== Stated goal ==
Write out the listing again from the line containing "Click the row" through the line containing "Tap the value", requests included, and shift every coordinate in the answers by -7.

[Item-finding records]
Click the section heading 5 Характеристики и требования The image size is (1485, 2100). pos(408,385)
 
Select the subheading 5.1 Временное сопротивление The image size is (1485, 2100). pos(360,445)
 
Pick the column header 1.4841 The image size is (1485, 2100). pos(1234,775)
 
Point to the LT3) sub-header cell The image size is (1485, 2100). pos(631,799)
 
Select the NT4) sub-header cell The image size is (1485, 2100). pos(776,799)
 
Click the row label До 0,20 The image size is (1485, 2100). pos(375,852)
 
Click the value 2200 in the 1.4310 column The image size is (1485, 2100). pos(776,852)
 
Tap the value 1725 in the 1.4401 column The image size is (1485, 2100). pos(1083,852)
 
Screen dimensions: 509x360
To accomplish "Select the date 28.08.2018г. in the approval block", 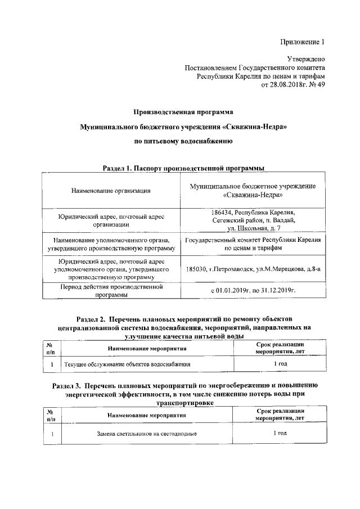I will point(286,84).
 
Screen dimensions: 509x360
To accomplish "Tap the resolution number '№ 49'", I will point(315,84).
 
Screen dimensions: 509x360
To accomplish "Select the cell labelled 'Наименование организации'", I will point(111,191).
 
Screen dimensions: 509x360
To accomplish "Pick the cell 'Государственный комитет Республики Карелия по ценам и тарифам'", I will point(253,244).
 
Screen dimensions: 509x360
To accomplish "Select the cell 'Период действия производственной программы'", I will point(111,290).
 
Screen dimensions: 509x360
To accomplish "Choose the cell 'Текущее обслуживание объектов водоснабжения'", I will point(127,364).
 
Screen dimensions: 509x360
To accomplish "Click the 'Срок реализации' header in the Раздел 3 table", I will point(280,412).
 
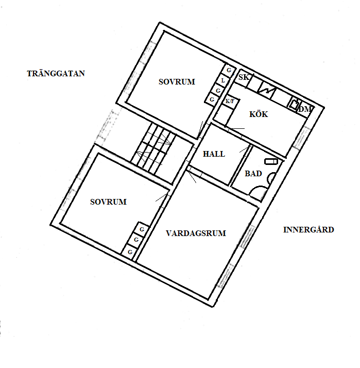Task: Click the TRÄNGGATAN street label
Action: (56, 74)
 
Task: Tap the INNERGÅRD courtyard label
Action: (308, 229)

== Final result ==
Click the row label До 0,20 The image size is (1485, 2100). pos(368,845)
 
Click the value 2200 in the 1.4310 column The image size is (1485, 2100). pos(769,845)
 
Tap the value 1725 in the 1.4401 column The image size is (1485, 2100). pos(1076,845)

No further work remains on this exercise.